I often read or hear about people starting their AWS journey by setting up new AWS account and getting themselves into trouble when someone breaks in and runs up a huge bills.
With that in mind I thought I would write a CloudFormation template with the services I recommend in a base setup and also describe some of the things I setup.
Root MFA
Once you’ve signed up with your “Root” user, setup MFA:
https://console.aws.amazon.com/iam/home?region=us-east-1#/security_credentials
IAM User
Now go and setup an IAM user:
https://docs.aws.amazon.com/IAM/latest/UserGuide/id_users_create.html
https://console.aws.amazon.com/iamv2/home?#/users
And of course make sure you setup MFA again on the IAM user.

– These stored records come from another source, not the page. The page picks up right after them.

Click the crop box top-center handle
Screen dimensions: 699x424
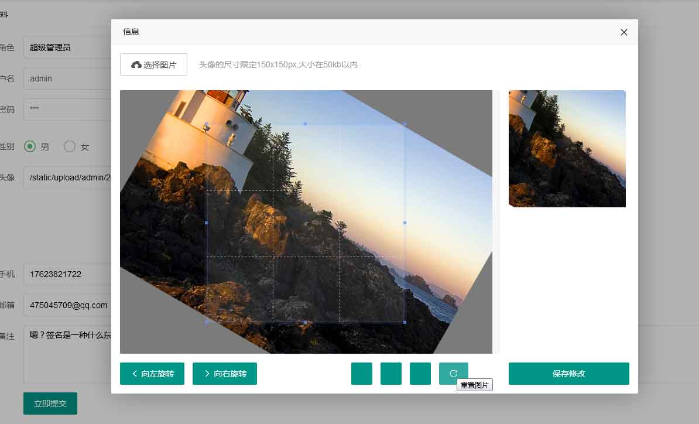point(305,124)
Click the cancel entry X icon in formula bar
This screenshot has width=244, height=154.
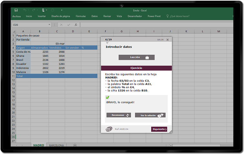point(61,25)
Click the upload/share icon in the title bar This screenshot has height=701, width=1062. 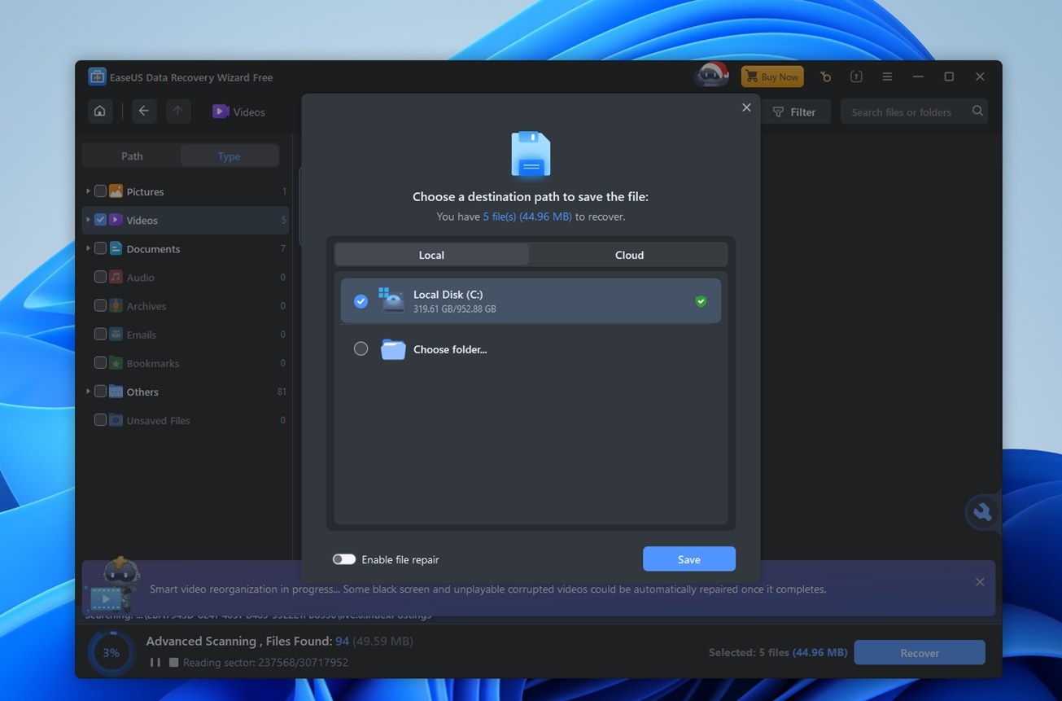pyautogui.click(x=856, y=77)
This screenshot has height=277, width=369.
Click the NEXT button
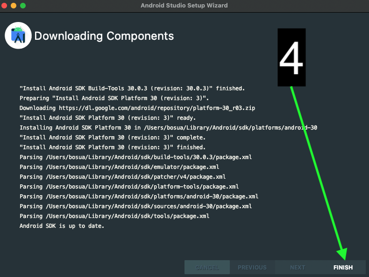pyautogui.click(x=298, y=268)
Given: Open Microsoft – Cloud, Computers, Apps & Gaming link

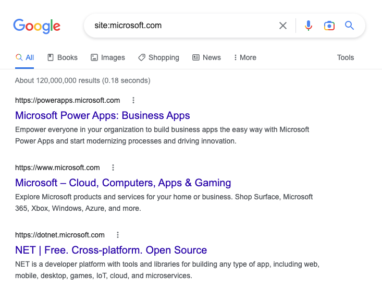Looking at the screenshot, I should coord(123,183).
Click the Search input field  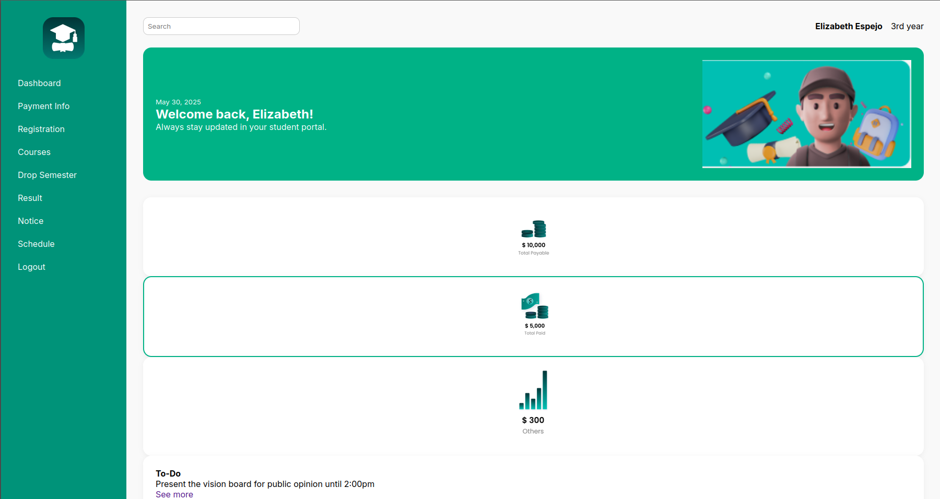click(221, 26)
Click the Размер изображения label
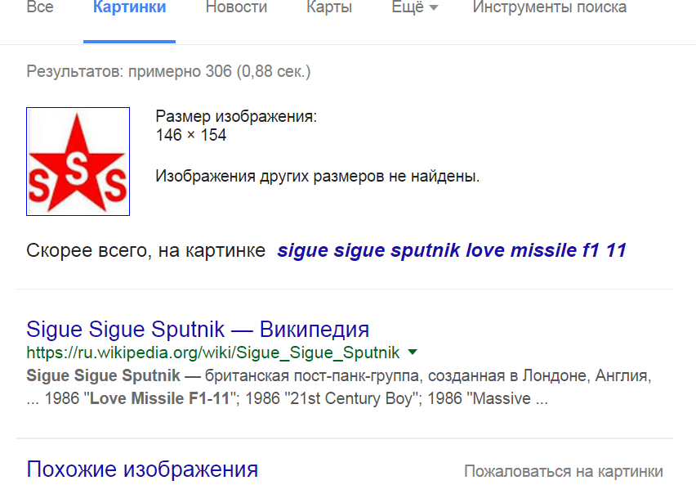Screen dimensions: 696x503 pos(236,116)
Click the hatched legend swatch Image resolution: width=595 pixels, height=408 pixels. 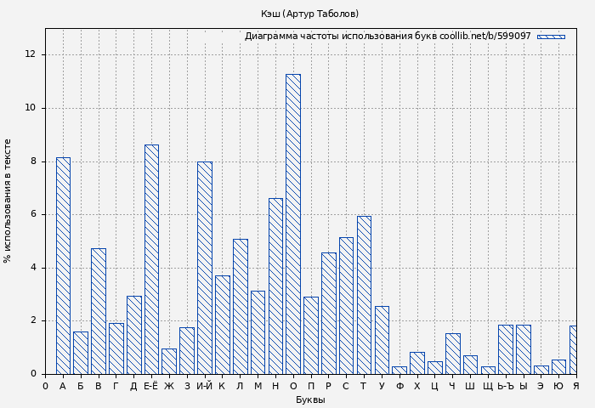click(551, 37)
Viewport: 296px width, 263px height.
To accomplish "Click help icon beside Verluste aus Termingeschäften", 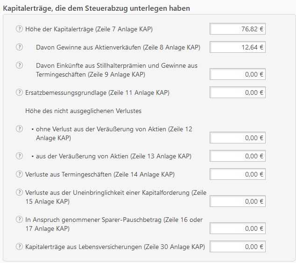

https://docs.aws.amazon.com/IAM/latest/UserGuide/id_credentials_mfa_enable.html
From now on, make sure you use your IAM users with MFA. There are more complex setups (using roles and policies enforcing MFA, but I’ll leave that as an exercise for the reader as it’s an advanced topic).
Free Tier Alerts
Last thing that you can’t easily do with CloudFormation, is to setup Free Tier alerts:
https://docs.aws.amazon.com/awsaccountbilling/latest/aboutv2/tracking-free-tier-usage.html
https://console.aws.amazon.com/billing/home?#/preferences
All the good stuff
Finally deploy this CloudFormation template which will setup the following services:
- CloudTrail (All Regions)
- CloudTrail Bucket (With 90 Day deletion lifecycle policy)
- Budgets
- Cost Anomaly Detection
- Billing Alert
- Root Activity Alert
Make sure you deploy this in us-east-1!
Note, this is a really simple setup to get you going and provide some level of protection. It may not work for every scenario and I recommend, you spend some time understanding what it is doing and modifying it as you see fit.
Hopefully this saves some people from having their AWS accounts compromised and provides a safer environment for everyone getting started in AWS.